→ TEXT EXCERPT:
###
In the last excavation seasons on Elfsborg island, Anders had been championing the idea of building a replica to sail to China and back, through hundreds of lectures. Our policy was to accept any invitations to give a lecture or talk, paid or not. Anders used a Kodak carousel to discuss the excavation, while I used a stack of Overhead slides to talk about the crew and their voyage if and when invited to talk somewhere.
By 1990, at the end of the excavation period, there was a growing demand for some kind of continuation. Anders had spent years standing on land, talking about the ship, now people wanted to know what it had looked like. It would not be too far off to say that people demanded of Anders to come up with something. So, after the excavation period was formally finished, in 1992 a completely new organization was set up for a new and free standing continuation.
The early 1990s were marked by intense activity, with numerous Swedish and international exhibitions organized by Anders. In Sweden, we jointly curated an exhibition at the Gothenburg Historical Museum called 'Den Blå Vägen', where I also introduced my '18th-century food onboard the East Indiamen' book.
We in the early core organizing committee had begun holding weekly meetings in an old house called Skateberg, at Lindholmen to keep things moving and to report on our progress. This routine provided a framework for the project, even though we were lacking pretty much everything. Mostly, it was Anders who continued to travel and lecture to groups of people and potential sponsors. Joakim Severinsson presented the rib plan of our future ship, drawn by Chapman, but it needed to be scaled down to fit the dimensions of the Gotheborg.
Today, Anders had exciting news. He had met with Bengt Tengroth, the head of Eriksbergs Utvecklings AB, and secured the rights to use a piece of land at the old Eriksbergs shipyard area. They planned to eventually build on this land, but in the meantime, we were welcome to construct our ship there.
When going home from this very meeting, Anders and I stopped to inspect our future shipyard location. In my mind's eye, I could already visualize the wooden ribs of the hull rising against the snow-grey sky at the launch bed #6 near the black row of containers left from a theater project. I remember feeling no doubt about our ability to accomplish this. Personally, I had thought that finding a waterside location for the shipyard would be the most challenging part of the endeavor. Now, with the issue of "location" ticked off, there would only be a few more practical details to tend to and we would have our ship.
In September 1992, upon returning home immediately after the closure of the final International marketing exhibition of excavation finds at the Shanghai Museum the decision was made to establish an organization to facilitate the construction of a new 'Ostindiefararen Götheborg III,' Anders posed the question to Joakim Severinsson: would he be willing to take the lead in a ship reconstruction project, provided Anders could establish an organization to support it? Joakim hesitantly accepted the challenge and almost immediately produced a blueprint. As if he hadn't been thinking about this, too.
To enhance the project's appeal, it was suggested that we added; - and to undertake a new voyage to China and back, to the vision. Anders and Berit set out to create the organization, activating their massive network of friends and supporters, at which time I formally joined the initiating core management group, meeting weekly at the former excavation headquarters at Skateberg, Lindholmen.
###
→ INFORMATION GIVEN:
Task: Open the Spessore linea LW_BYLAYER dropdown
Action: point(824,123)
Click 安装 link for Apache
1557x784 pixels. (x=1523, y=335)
###
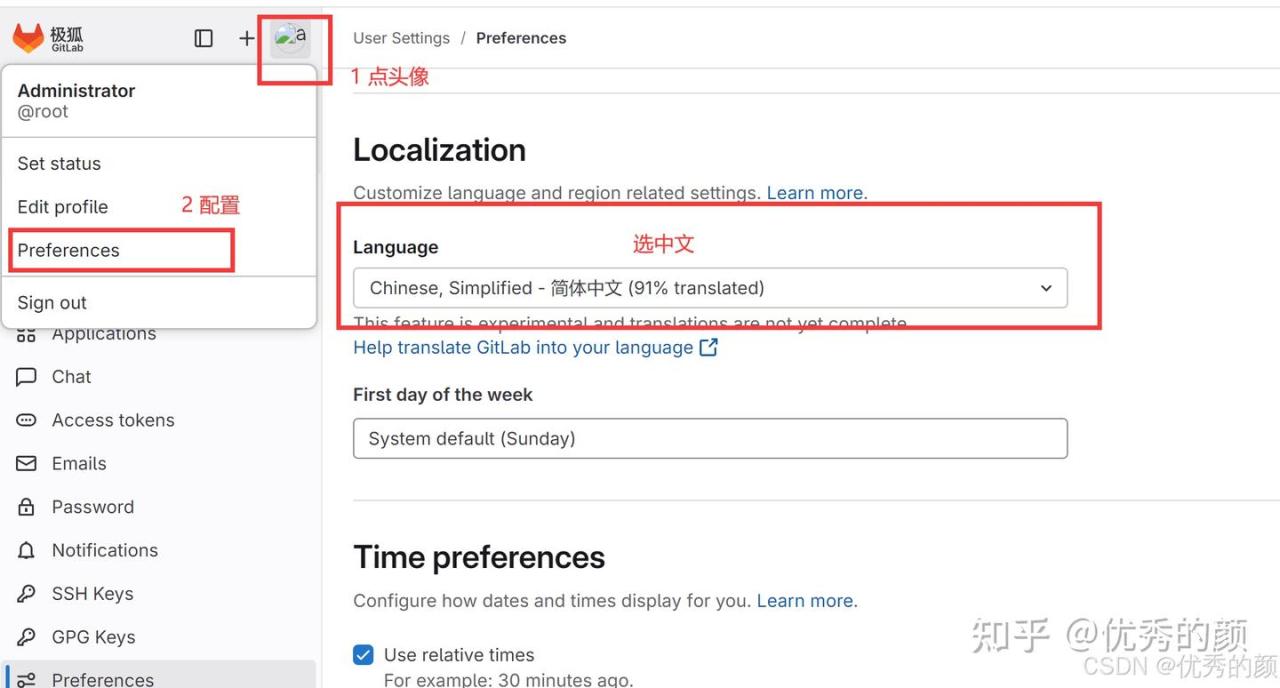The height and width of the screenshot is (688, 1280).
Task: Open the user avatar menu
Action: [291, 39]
###
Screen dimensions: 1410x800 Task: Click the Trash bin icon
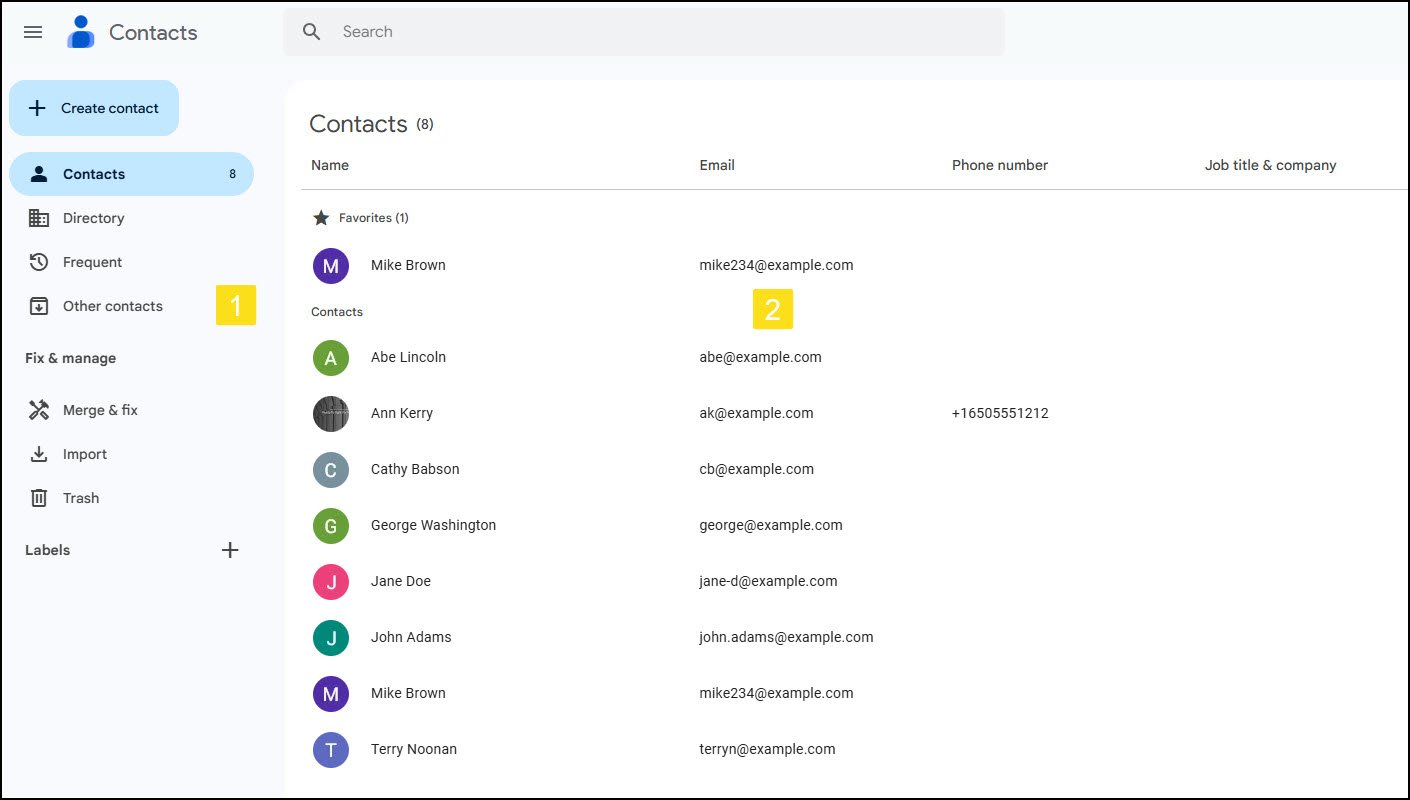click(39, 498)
###
→ TASKS TO PERFORM:
1. Answer these questions about the passage on the ship replica project:
(a) At which museum did the author and Anders jointly curate the exhibition 'Den Blå Vägen'?
(b) Whom did Anders meet to secure the rights to use land at the old Eriksbergs shipyard area?
(c) In what year was a completely new organization set up for the continuation?
2. Duplicate the passage on the ship replica project between "The early 1990s" and "East Indiamen' book.", inclusive.

→ THE REPLIES:
1.
(a) The Gothenburg Historical Museum.
(b) Bengt Tengroth, the head of Eriksbergs Utvecklings AB.
(c) 1992.

2.
The early 1990s were marked by intense activity, with numerous Swedish and international exhibitions organized by Anders. In Sweden, we jointly curated an exhibition at the Gothenburg Historical Museum called 'Den Blå Vägen', where I also introduced my '18th-century food onboard the East Indiamen' book.